** MATERIAL PROVIDED follows **

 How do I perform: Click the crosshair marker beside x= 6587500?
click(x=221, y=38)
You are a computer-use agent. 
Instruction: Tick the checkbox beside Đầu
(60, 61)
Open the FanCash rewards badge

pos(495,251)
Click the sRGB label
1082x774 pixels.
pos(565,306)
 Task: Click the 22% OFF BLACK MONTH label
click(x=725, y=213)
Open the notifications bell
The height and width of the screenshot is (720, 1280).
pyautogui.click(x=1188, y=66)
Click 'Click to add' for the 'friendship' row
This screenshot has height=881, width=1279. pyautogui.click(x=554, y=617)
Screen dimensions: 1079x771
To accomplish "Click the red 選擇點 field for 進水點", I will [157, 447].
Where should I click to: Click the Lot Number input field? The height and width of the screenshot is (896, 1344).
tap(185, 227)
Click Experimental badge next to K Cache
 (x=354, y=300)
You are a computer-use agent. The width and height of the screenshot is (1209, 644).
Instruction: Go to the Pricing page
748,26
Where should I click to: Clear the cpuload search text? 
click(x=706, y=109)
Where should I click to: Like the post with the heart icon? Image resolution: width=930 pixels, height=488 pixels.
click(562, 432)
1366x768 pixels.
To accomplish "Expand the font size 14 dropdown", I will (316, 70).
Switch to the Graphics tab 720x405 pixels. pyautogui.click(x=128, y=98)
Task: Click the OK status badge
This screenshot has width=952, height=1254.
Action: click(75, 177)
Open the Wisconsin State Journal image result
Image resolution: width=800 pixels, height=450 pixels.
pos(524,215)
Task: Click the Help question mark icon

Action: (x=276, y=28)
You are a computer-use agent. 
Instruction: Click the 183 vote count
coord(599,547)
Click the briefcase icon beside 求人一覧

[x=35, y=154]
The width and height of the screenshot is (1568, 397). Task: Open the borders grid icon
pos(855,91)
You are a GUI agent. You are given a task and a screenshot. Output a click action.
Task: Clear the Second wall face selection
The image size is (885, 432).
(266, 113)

** End of MATERIAL PROVIDED **

REQUIRED WORK
Where the string "will" occurs in a line of the material above, copy the whole line.

EXERCISE OUTPUT
To accomplish "Click the red 選擇點 field for 進水點", I will [157, 447].
To accomplish "Expand the font size 14 dropdown", I will (316, 70).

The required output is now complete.